ABT-510
- Names: IUPAC name (2S)-1-[(2S)-2-[[(2S,3S)-2-[[(2S)-2-[[(2S,3R)-2-[[(2R,3S)-2-[[(2S)-2-[[2-[[2-[acetyl(methyl)amino]acetyl]amino]acetyl]amino]-3-methylbutanoyl]amino]-3-methylpentanoyl]amino]-3-hydroxybutanoyl]amino]pentanoyl]amino]-3-methylpentanoyl]amino]-5-(diaminomethylideneamino)pentanoyl]-N-ethylpyrrolidine-2-carboxamide

Identifiers
- CAS Number: 251579-55-2;
- 3D model (JSmol): Interactive image;
- ChEMBL: ChEMBL386115;
- ChemSpider: 5293759;
- DrugBank: DB05434;
- PubChem CID: 6918562;
- UNII: CRR8E37XOB;
- CompTox Dashboard (EPA): DTXSID80870283;

Properties
- Chemical formula: C_{46}H_{83}N_{13}O_{11}
- Molar mass: 994.250 g·mol^{−1}

= ABT-510 =

Molecular therapeutic drug that was studied as a treatment for cancer

ABT-510 is a molecular therapeutic drug that was the subject of research as a potential treatment for cancer. According to the Journal of Clinical Oncology, ABT-510 is a "subcutaneously (SC) administered nonapeptide thrombospondin analogue."

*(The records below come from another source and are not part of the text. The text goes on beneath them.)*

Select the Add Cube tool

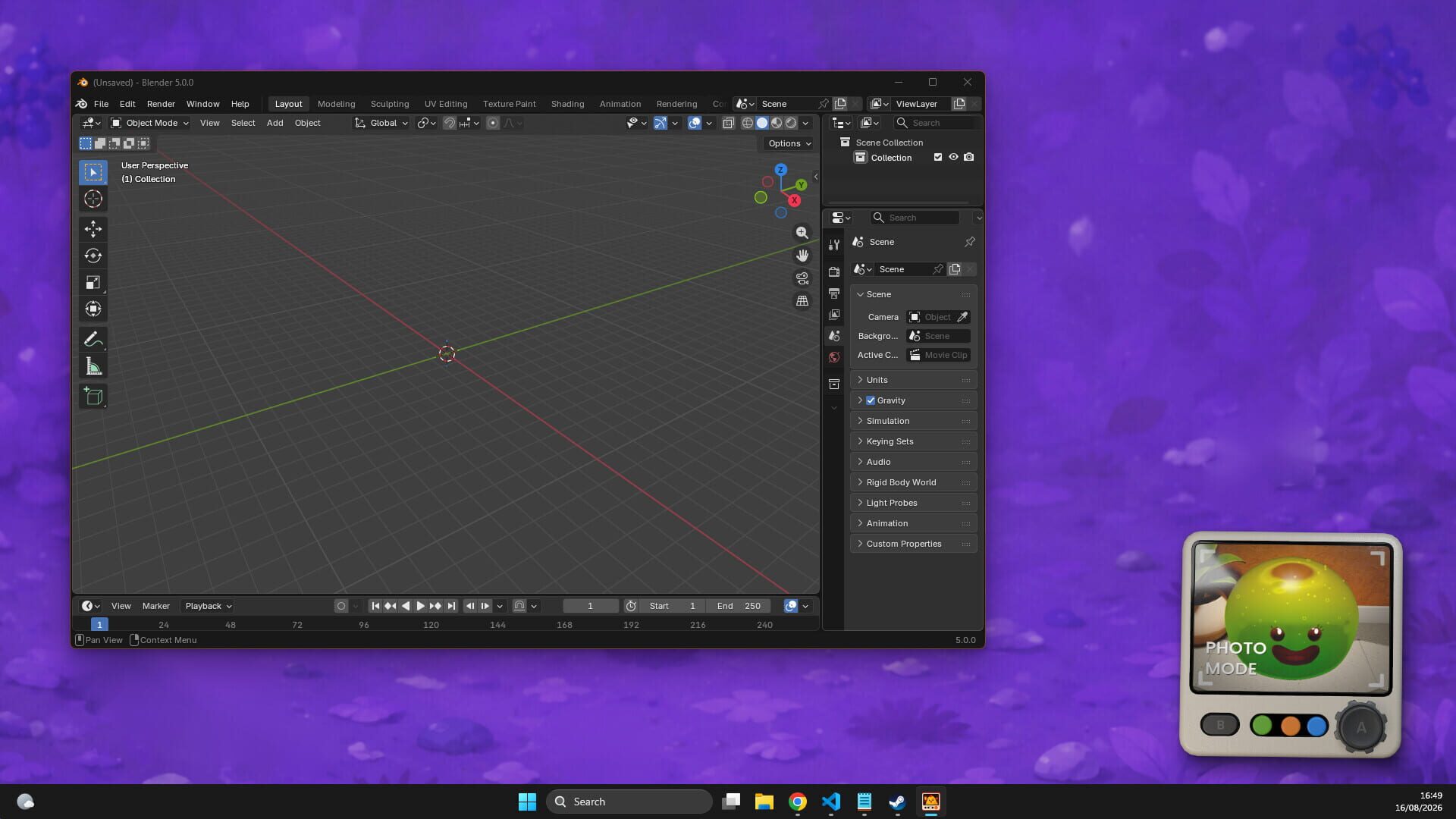click(x=93, y=396)
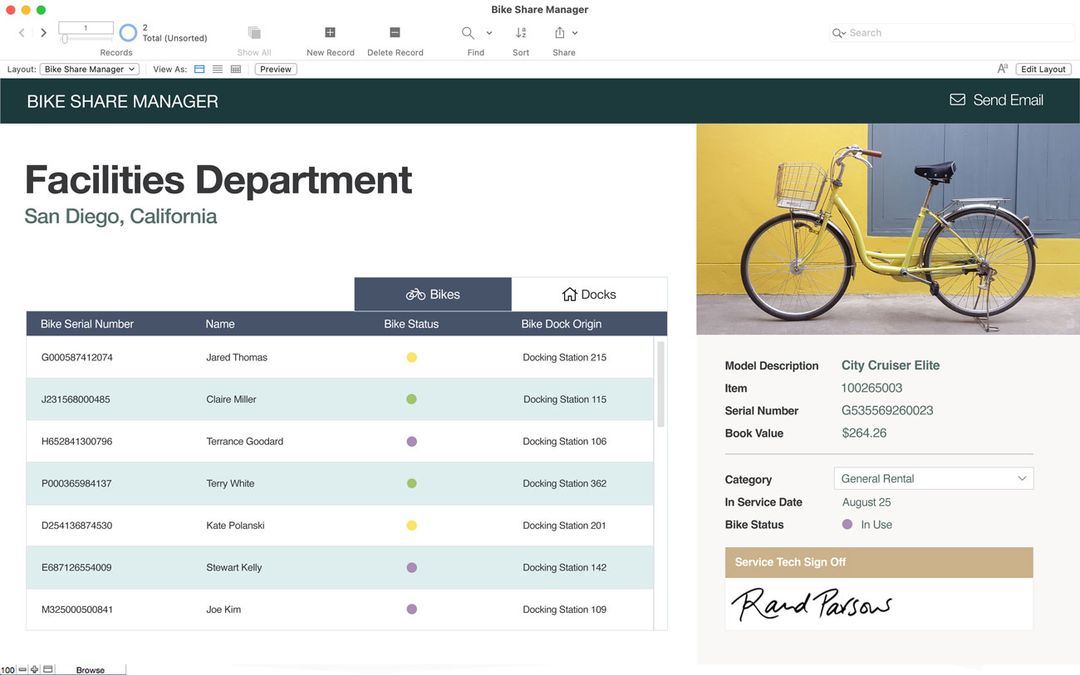Open the Layout selector dropdown
The image size is (1080, 675).
point(89,69)
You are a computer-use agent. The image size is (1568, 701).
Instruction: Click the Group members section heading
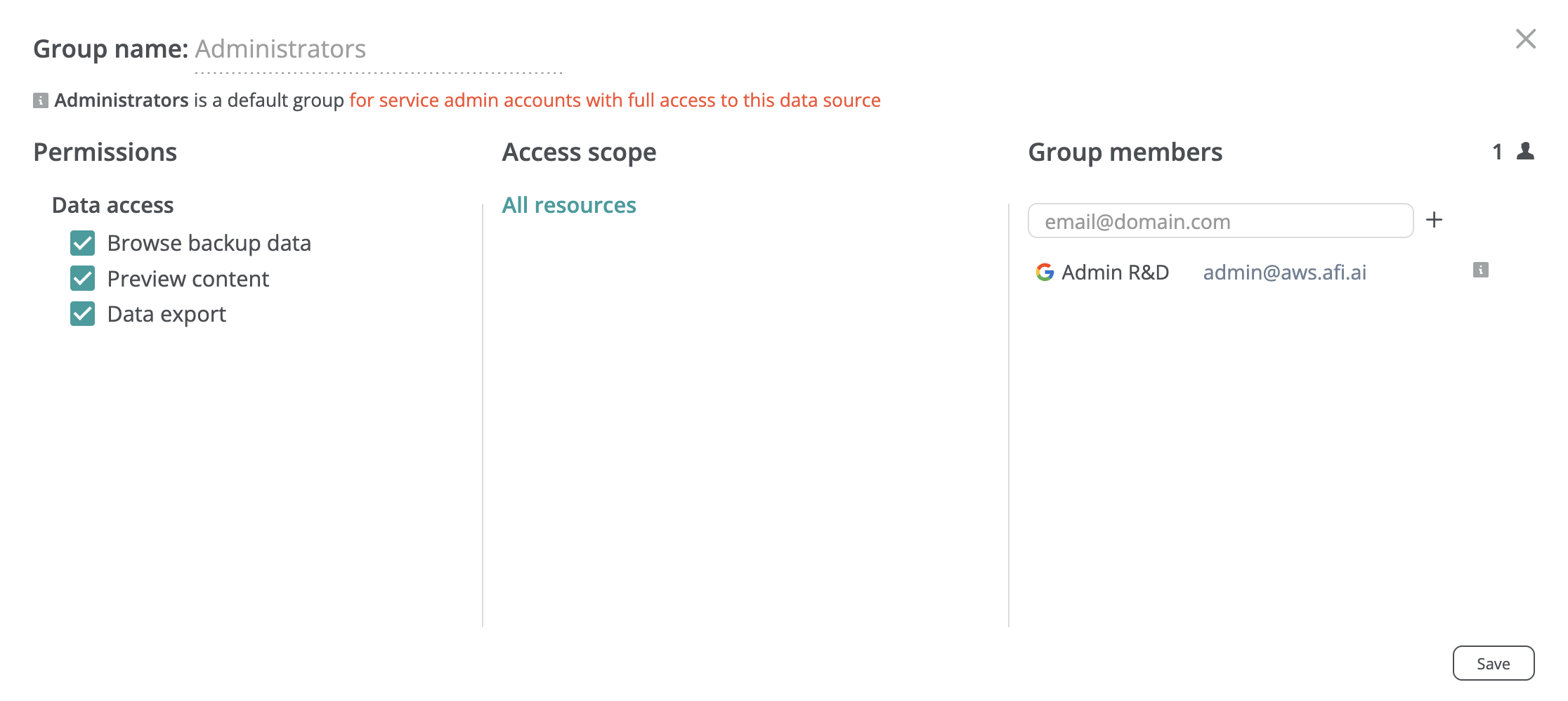click(x=1125, y=152)
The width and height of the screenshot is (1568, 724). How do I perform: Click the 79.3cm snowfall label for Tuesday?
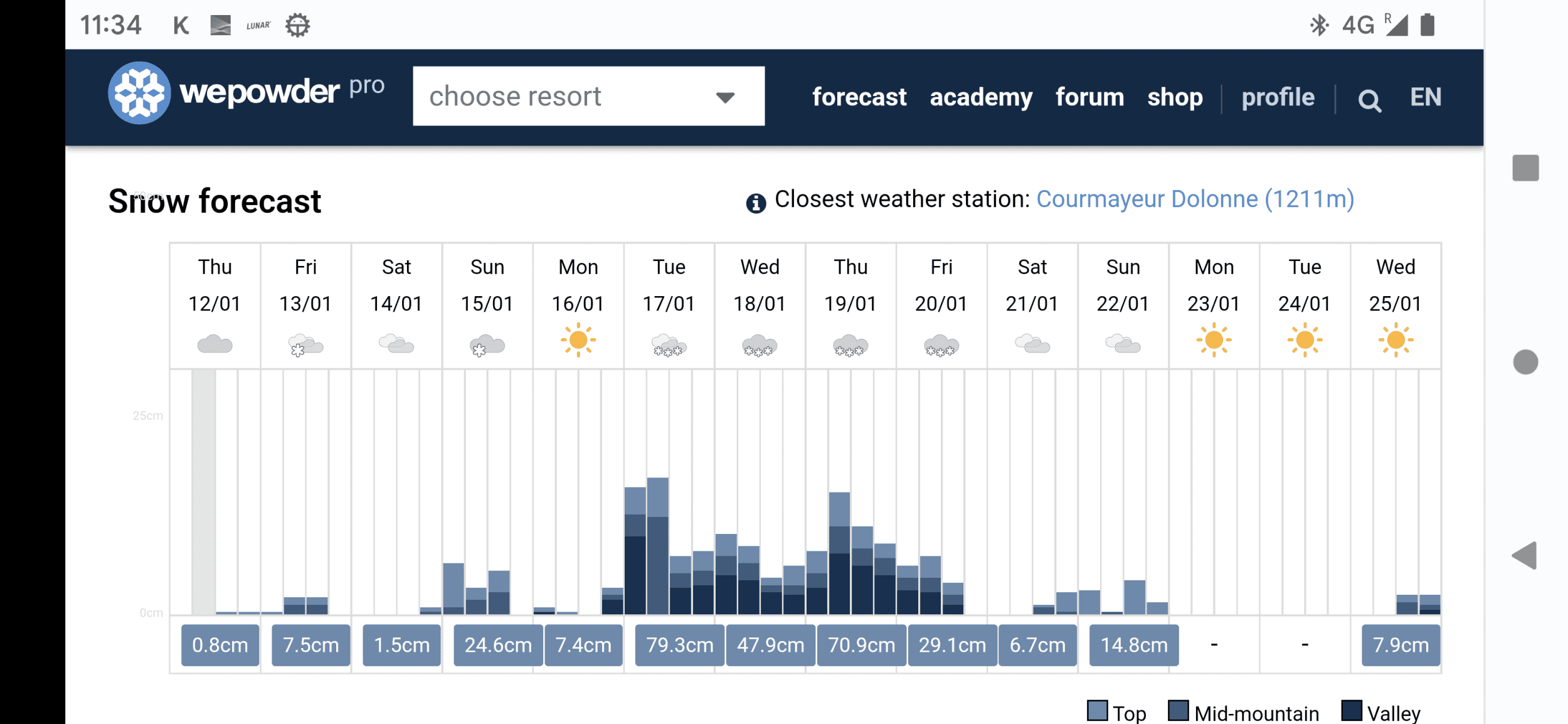[x=678, y=644]
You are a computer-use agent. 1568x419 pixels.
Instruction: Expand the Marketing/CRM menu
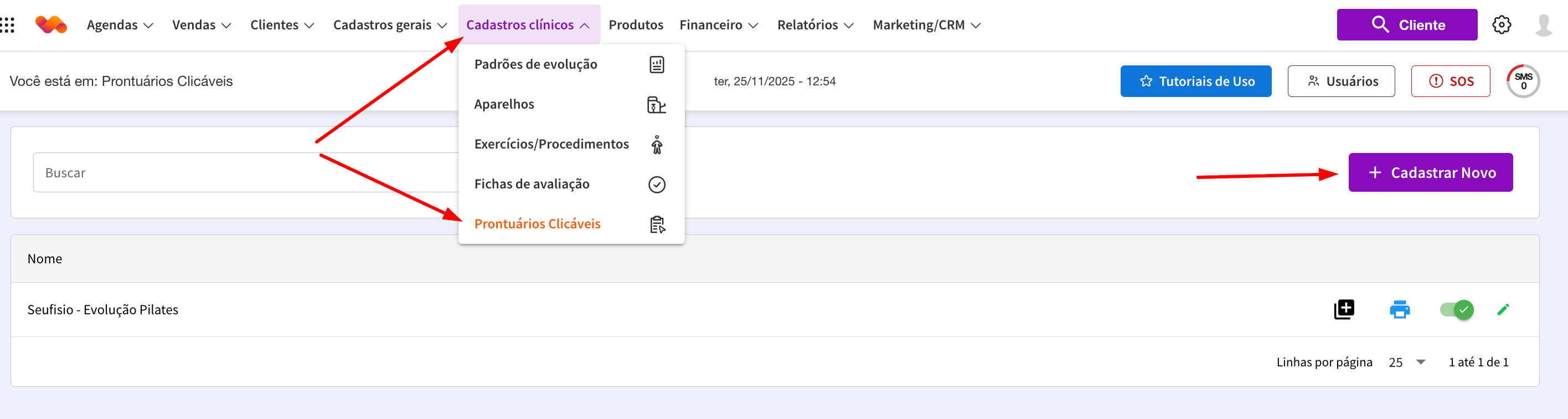coord(926,25)
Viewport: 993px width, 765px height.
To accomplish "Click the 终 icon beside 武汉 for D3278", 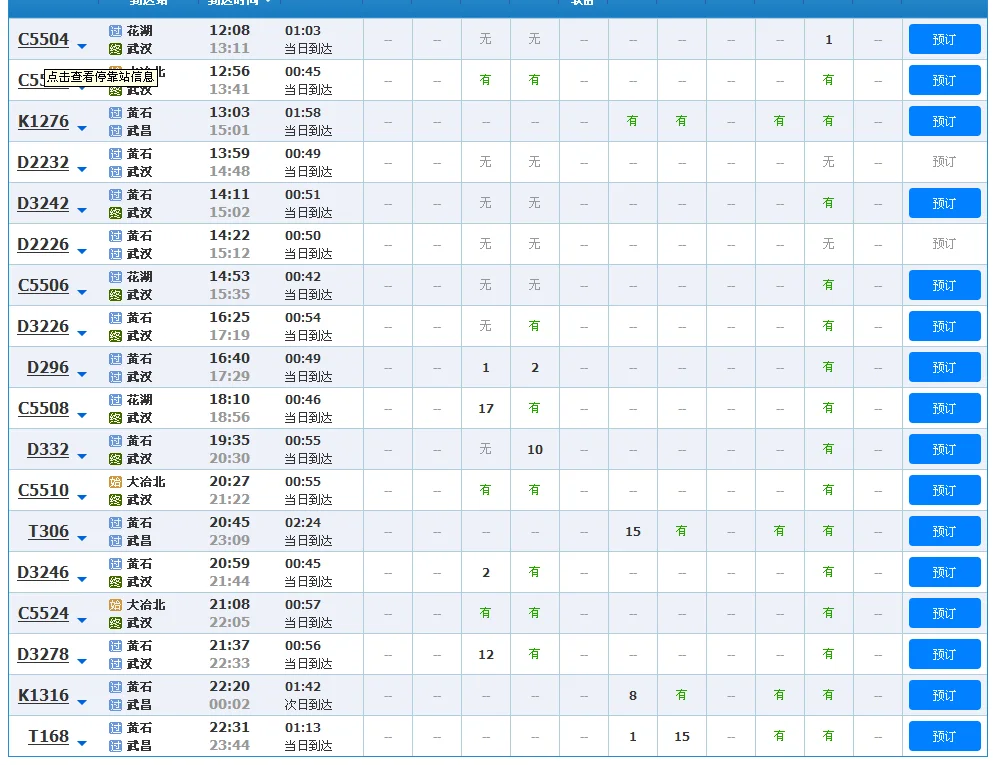I will [x=113, y=661].
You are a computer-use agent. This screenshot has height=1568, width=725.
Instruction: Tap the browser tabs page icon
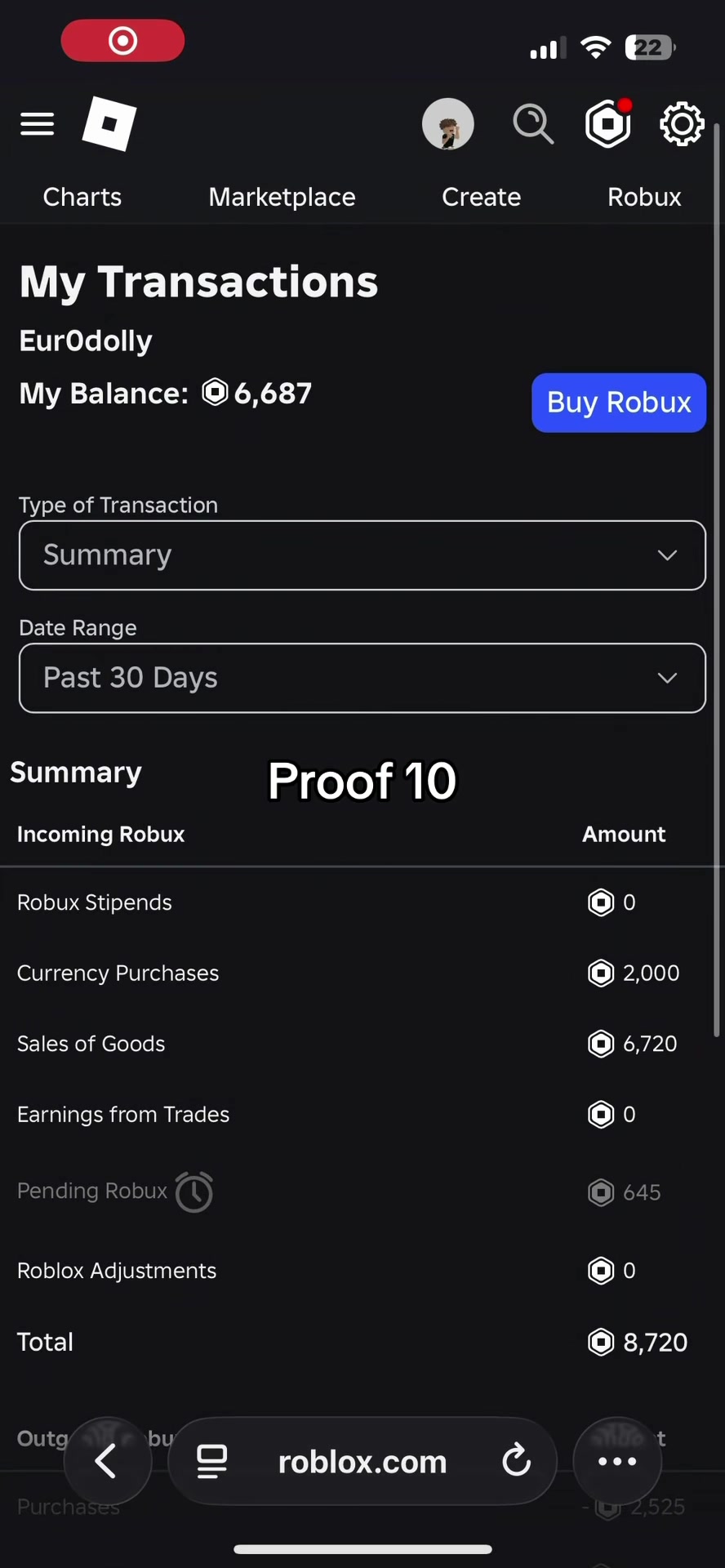212,1461
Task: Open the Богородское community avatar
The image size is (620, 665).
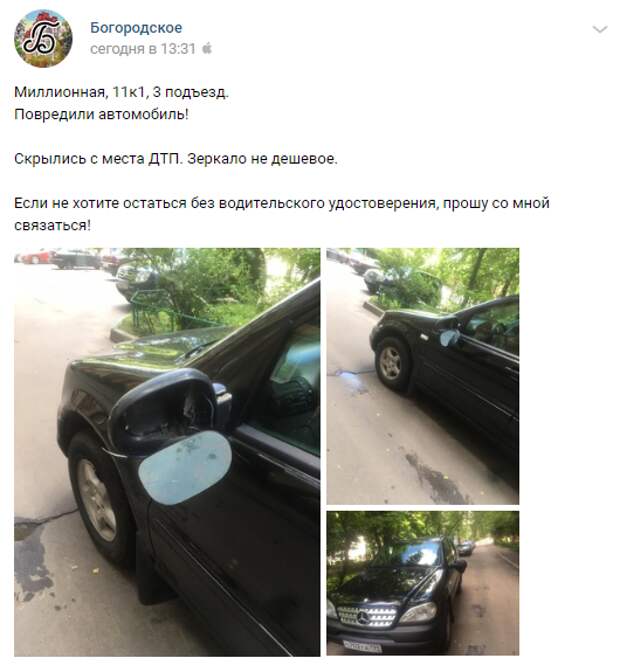Action: click(43, 39)

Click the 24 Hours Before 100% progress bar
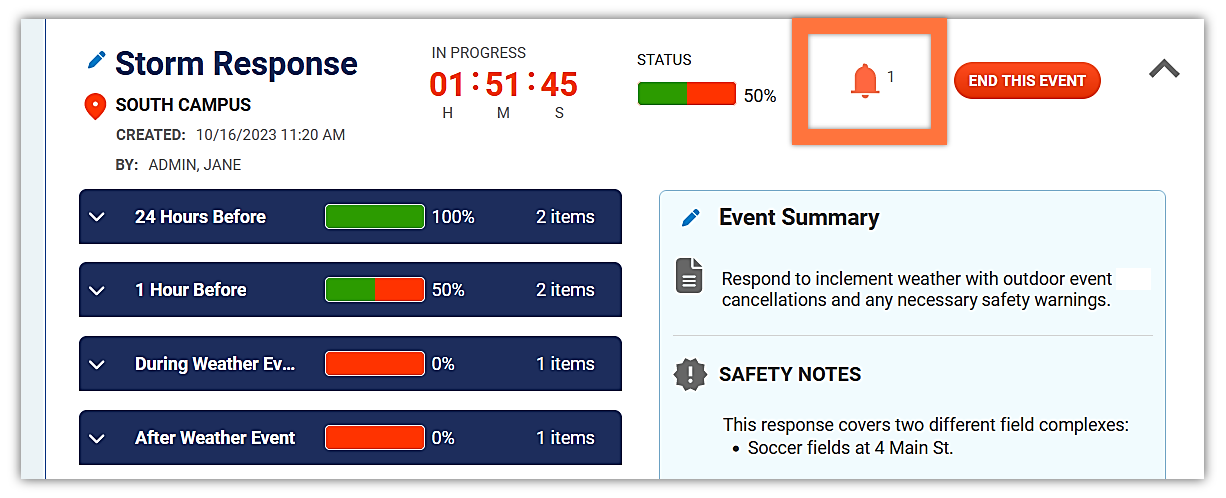click(375, 216)
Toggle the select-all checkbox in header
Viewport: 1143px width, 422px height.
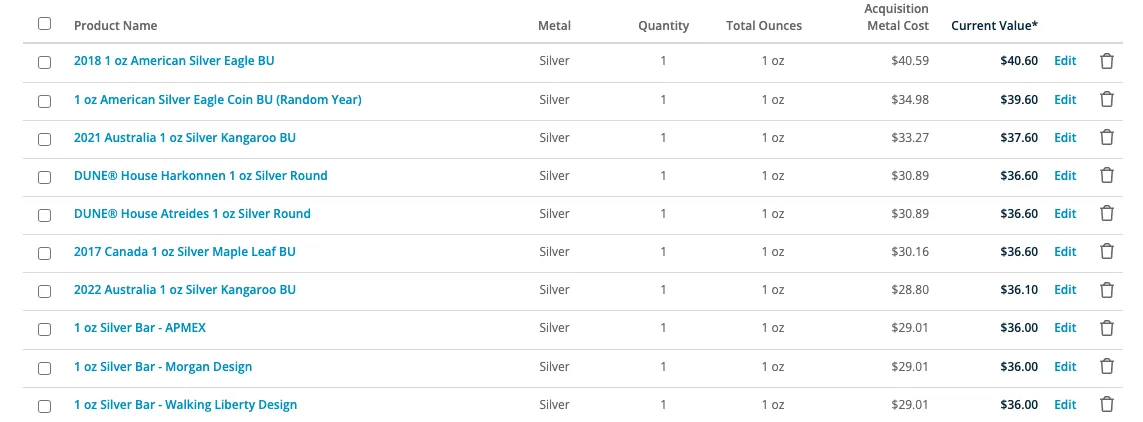click(44, 23)
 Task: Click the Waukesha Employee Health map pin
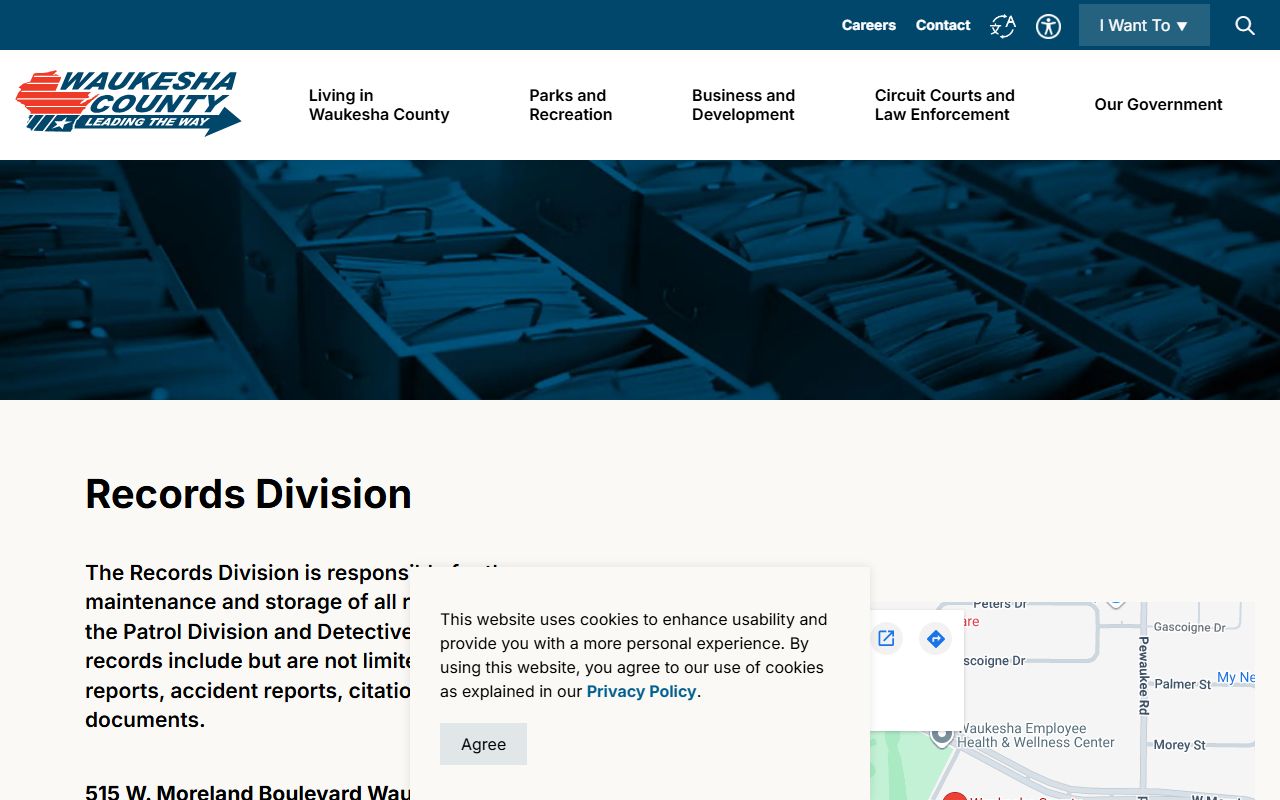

Following inconclusive phase I clinical trials, a 2007 phase II study of ABT-510 for treatment of metastatic melanoma failed to reach its primary endpoint resulting in termination of the study. Only three out of twenty-one patients reached the primary endpoint of progression-free survival at 18 weeks, but these three patients remained progression-free for 21, 34, and 42 weeks. However, biomarker data collected during this study showed a decrease in VEGF-C, circulating endothelial cells, and CD146 and CD34/133 counts, and a maximum tolerated dose has still not been established. Further study could consider a higher dose and/or combination treatment.